Adepci i zaawansowani
Obiekt używany przez młodych mieszkańców ma tak długą historię, że korzystali z niego ich rodzice.
– Miejsce super, ale może wydzielić z boku strefę z łatwiejszymi rampami, bo maluszki też chcą próbować swoich sił, a często niestety przeszkadzają tym bardziej zaawansowanym. Lepiej jeżdżący muszą uważać, denerwują się. Młodszych na rowerkach i hulajnogach aż ciągnie do skateparku. Teraz już mam większe dzieci ale jak były małe trudno mi było upilnować, ciągle chciały tam spędzać czas – mówi Katarzyna Kaproń, mieszkanka Świdnika, jedna z osób, które proponują stworzenie dwóch przestrzeni.
Zaawansowani użytkownicy też uważają, że to dobry pomysł z uwagi na bezpieczeństwo wszystkich.
Mieszkańcy mają nadzieję, że ani grusza ani inne drzewa nie zniknął w czasie remontu skateparku.
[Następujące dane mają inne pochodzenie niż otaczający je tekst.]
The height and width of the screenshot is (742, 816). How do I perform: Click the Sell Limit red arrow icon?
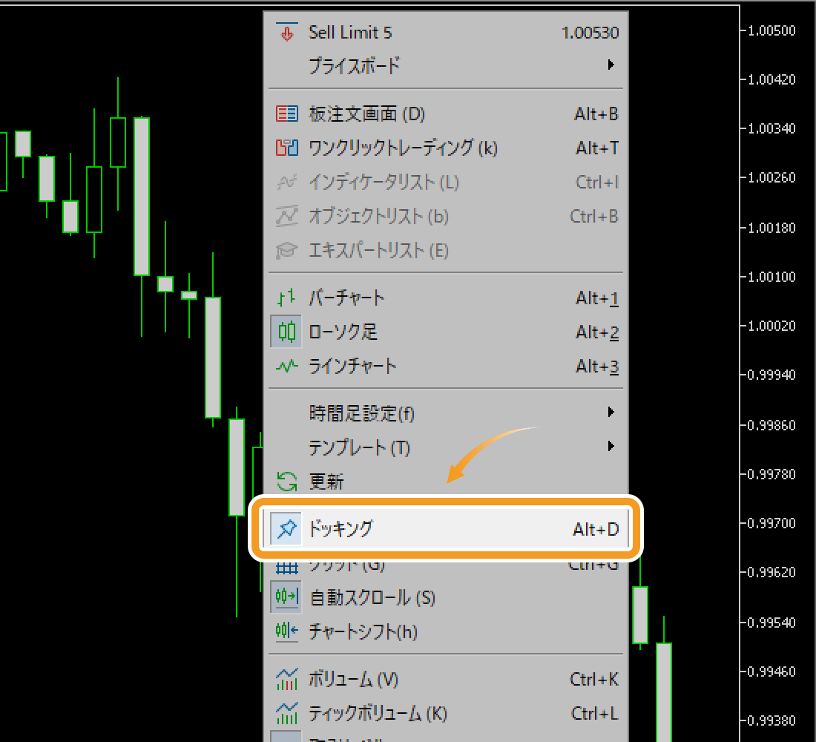[x=286, y=33]
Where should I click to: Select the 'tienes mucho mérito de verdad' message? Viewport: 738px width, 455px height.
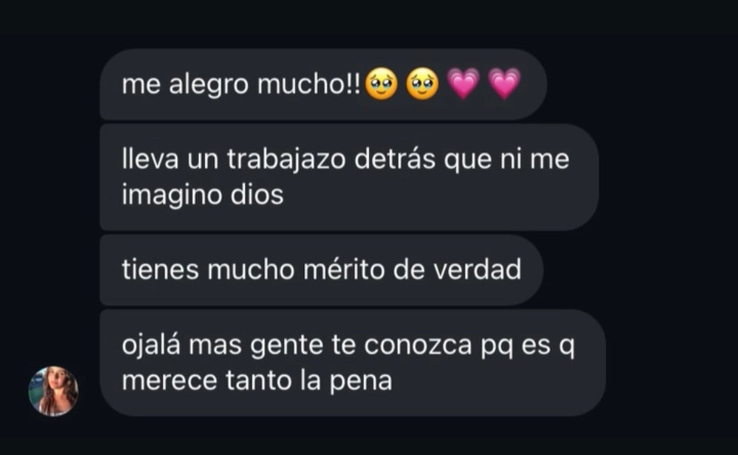[322, 270]
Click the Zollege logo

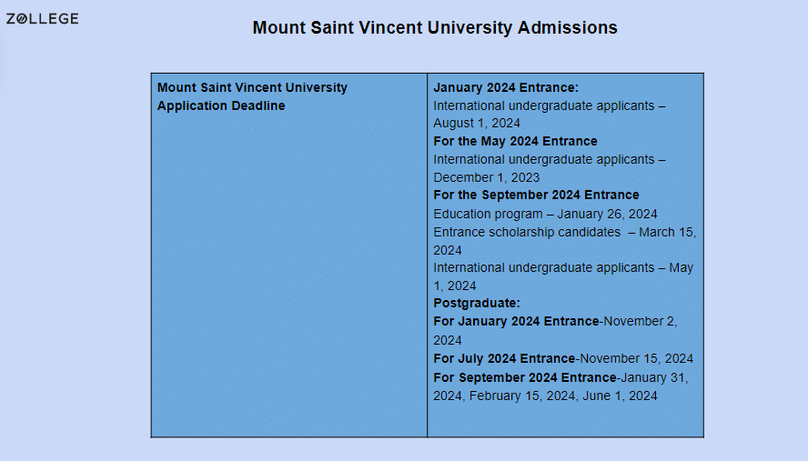[x=42, y=19]
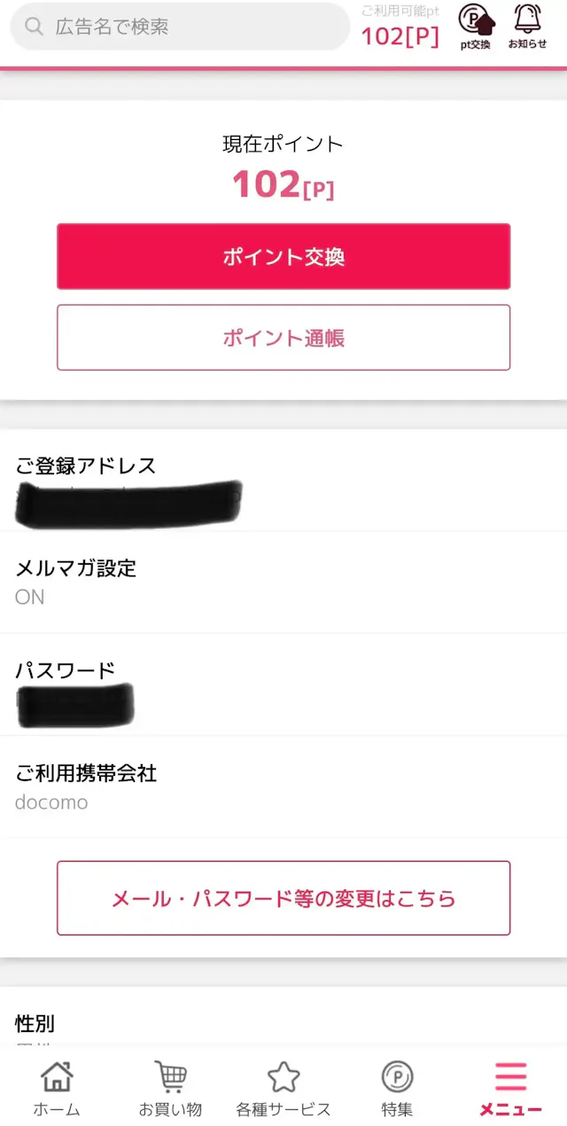Click the 広告名で検索 search field
This screenshot has width=567, height=1126.
tap(177, 27)
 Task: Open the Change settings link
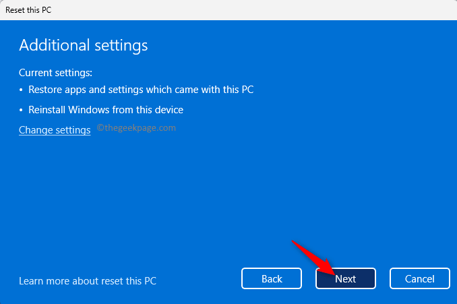coord(55,130)
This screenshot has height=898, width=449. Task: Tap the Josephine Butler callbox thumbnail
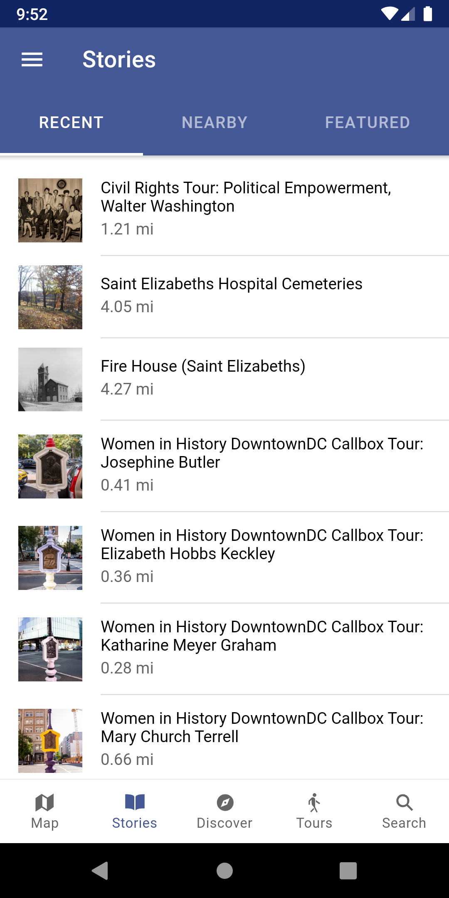coord(50,466)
Burmistrz zapewnił, że nie.
Miasto jeszcze w tym roku zamierza przeprowadzić postępowanie w zakresie wyboru wykonawcy na dokumentację projektową. Zadaniem projektanta będzie dokonanie wszelkich uzgodnień z gestorami sieci, przygotowanie projektów branżowych i wykonawczych oraz uzyskanie stosowanych pozwoleń na realizację inwestycji.
– Po odebraniu kompletnej dokumentacji projektowej będziemy mieli możliwość wnioskowania do instytucji zewnętrznych o wsparcie finansowe – zapowiadają władze Świdnika.